An artificial neural network model to diagnose non-obstructive azoospermia based on RNA-binding protein-related genes

Fan Peng1, Bahaerguli Muhuitijiang2,3, Jiawei Zhou2,3, Haoyu Liang4, Yu Zhang1, Ranran Zhou1,3
  • 1Department of Urology, Baoan Central Hospital of Shen Zhen, Shenzhen 518102, China
  • 2Department of Urology, Nanfang Hospital, Southern Medical University, Guangzhou 510000, China
  • 3The First School of Clinical Medicine, Southern Medical University, Guangzhou 510000, China
  • 4Department of Urology, The Third Affiliated Hospital, Southern Medical University, Guangzhou 510000, China
* Equal contribution
Received: November 16, 2022Accepted: April 15, 2023Published: April 24, 2023

Copyright: © 2023 Peng et al.

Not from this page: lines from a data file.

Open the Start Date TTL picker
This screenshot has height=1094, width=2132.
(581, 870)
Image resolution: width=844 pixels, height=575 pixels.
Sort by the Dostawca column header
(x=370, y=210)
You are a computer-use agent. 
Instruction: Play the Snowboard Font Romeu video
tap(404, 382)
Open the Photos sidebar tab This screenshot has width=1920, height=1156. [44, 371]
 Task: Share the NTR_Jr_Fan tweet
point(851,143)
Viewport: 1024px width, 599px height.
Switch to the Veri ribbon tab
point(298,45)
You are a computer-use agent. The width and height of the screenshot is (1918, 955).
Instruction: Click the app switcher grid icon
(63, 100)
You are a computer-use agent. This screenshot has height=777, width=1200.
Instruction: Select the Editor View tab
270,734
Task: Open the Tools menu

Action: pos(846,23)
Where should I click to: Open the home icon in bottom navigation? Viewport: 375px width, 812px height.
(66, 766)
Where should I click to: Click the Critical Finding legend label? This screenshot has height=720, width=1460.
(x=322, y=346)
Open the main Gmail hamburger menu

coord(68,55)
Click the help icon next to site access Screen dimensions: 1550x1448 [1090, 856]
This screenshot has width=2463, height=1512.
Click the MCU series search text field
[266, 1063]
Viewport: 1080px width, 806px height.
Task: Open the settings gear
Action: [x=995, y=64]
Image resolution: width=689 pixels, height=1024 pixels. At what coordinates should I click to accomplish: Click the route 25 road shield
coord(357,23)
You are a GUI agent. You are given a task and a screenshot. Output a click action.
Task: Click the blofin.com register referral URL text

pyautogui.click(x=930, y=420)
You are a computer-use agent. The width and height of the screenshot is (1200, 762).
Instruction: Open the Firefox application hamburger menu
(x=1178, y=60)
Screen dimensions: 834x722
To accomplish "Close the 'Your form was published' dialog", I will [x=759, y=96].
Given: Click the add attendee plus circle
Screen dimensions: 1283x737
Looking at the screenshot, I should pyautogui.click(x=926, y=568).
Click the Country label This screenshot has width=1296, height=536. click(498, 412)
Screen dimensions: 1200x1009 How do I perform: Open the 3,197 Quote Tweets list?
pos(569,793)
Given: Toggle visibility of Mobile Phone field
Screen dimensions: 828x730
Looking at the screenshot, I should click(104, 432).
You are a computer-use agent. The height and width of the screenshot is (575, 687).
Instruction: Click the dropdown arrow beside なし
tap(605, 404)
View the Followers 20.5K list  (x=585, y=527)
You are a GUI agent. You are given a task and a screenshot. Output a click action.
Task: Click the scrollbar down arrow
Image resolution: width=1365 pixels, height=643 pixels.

This is an open access article distributed under the terms of the Creative Commons Attribution License (CC BY 3.0), which permits unrestricted use, distribution, and reproduction in any medium, provided the original author and source are credited.

Abstract

Non-obstructive azoospermia (NOA) is a severe form of male infertility, but its pathological mechanisms and diagnostic biomarkers remain obscure. Since the dysregulation of RNA-binding proteins (RBPs) had nonnegligible effects on spermatogenesis, we aimed to investigate the functions and diagnosis values of RBPs in NOA. 58 testicular samples (control = 11, NOA = 47) from Gene Expression Omnibus (GEO) were set as the training cohort. Three public datasets, containing GSE45885 (control = 4, NOA = 27), GSE45887 (control = 4, NOA = 16), and GSE145467 (control = 10, NOA = 10), and 44 clinical samples from the local hospital (control = 27, NOA = 17) were used for validation. Through a series of bioinformatical analyses and machine learning algorithms, including genomic difference detection, protein-protein interaction network analysis, LASSO, SVM-RFE, and Boruta, DDX20 and NCBP2 were determined as significant predictors of NOA. Single-cell RNA sequencing of 432 testicular cell samples from NOA patients indicated that DDX20 and NCBP2 were associated with spermatogenesis (false discovery rate < 0.05). Based on the transcriptome expressions of DDX20 and NCBP2, we constructed multiple diagnosis models using logistic regression, random forest, and artificial neural network (ANN). The ANN model exhibited the most reliable predictive performance in the training cohort (AUC = 0.840), GSE45885 (AUC = 0.731), GSE45887 (AUC = 0.781), GSE145467 (AUC = 0.850), and local cohort (AUC = 0.623). Totally, an ANN diagnosis model based on RBP DDX20 and NCBP2 was developed and externally validated in NOA, functioning as a promising tool in clinical practice.